LA REPRISE DES RENDEZ-VOUS DÉPEND TOUJOURS DU NOMBRE DE VACCINS.
Depuis une quinzaine de jours, l’absence de vaccins intervient au moment où une majorité de Français se rendent compte que la vaccination demeure la meilleure parade face à la pandémie et à ses variants. A la fin de la première semaine de février, plus de 150 000 vaccins Pfizer ont été injectés dans les Hauts-de-France et 25 000 rappels y ont été réalisés. Ce résultat prouve que toutes les demandes ne sont pas satisfaites. Même si, pour février, 148 000 doses Pfizer sont annoncées et 176 000 le mois suivant et que, toujours fin février, s’y ajouteront 15 000 doses du vaccin Moderna et 28 000 début mars, face aux demandes, le compte n’y est pas. A Hirson, le CCAS est prêt à prendre le relais du Centre hospitalier pour confirmer et prendre les nouveaux rendez-vous. Lui aussi a, cependant, besoin de connaître les volumes disponibles de vaccins.

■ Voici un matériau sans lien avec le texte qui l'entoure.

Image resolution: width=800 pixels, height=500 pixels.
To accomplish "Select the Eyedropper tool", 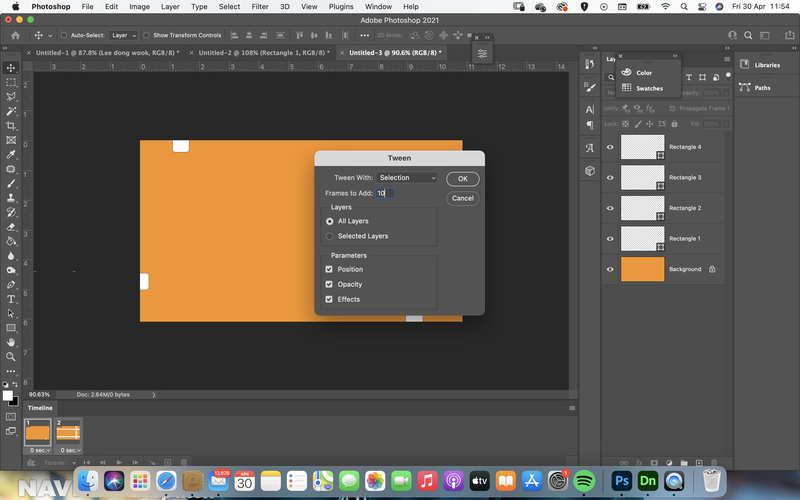I will point(11,155).
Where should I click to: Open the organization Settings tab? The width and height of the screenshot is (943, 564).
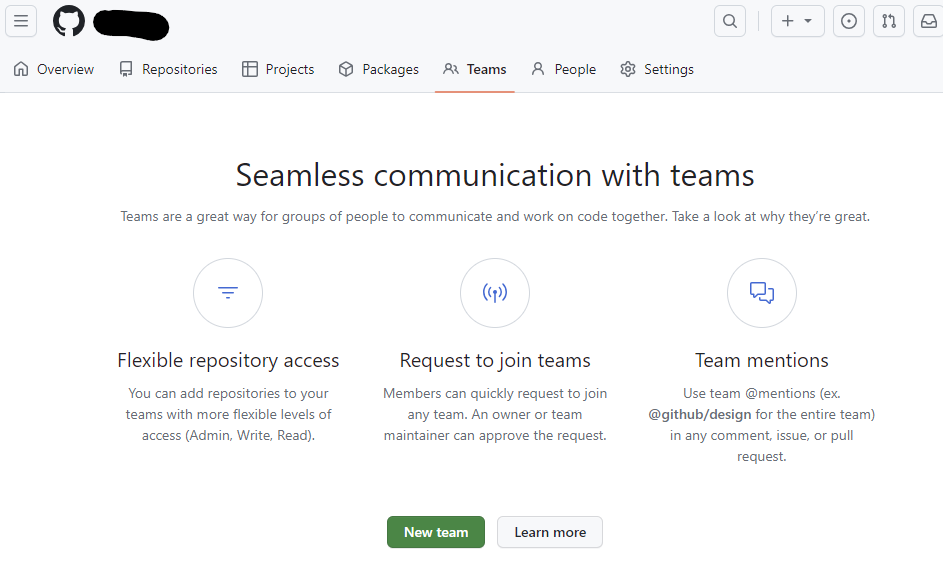[x=657, y=69]
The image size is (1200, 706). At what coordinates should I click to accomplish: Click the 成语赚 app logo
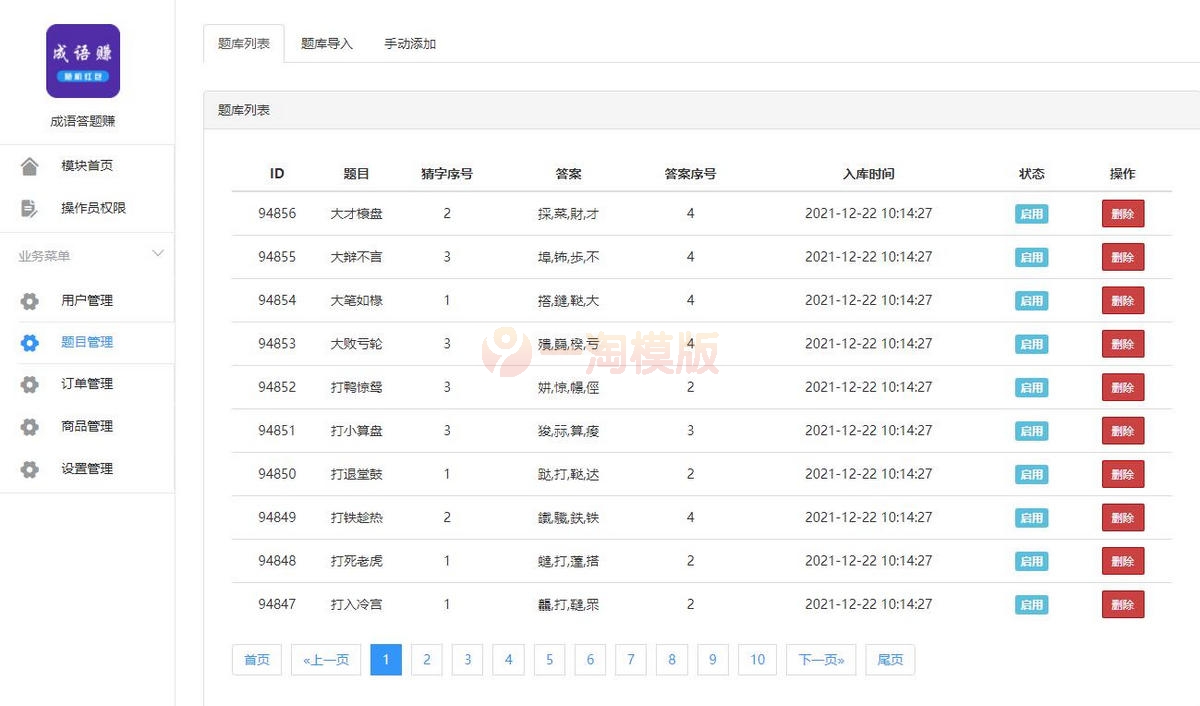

A chaque nouveau rendez-vous doit, en effet, correspondre une dose disponible « avec une répartition, annonce le Préfet de l’Aisne et le Directeur de l’ARS, entre les territoires de la région dans une logique d’équité en fonction de leurs populations respectives ». Quant aux vaccins AstraZeneca, après les soignants prioritaires depuis hier, à partir de la mi-février, il sera possible de les injecter aux personnes âgées de 50 à 64 ans en commençant par celles souffrant de comorbidités et en passant par les médecins de ville et même par les pharmaciens. « Mais là encore, prévient Jean-Jacques Thomas, pour assurer la fluidité indispensable grâce aux soignants mobilisés, il importa de rapidement connaître le volume des vaccins livrés ».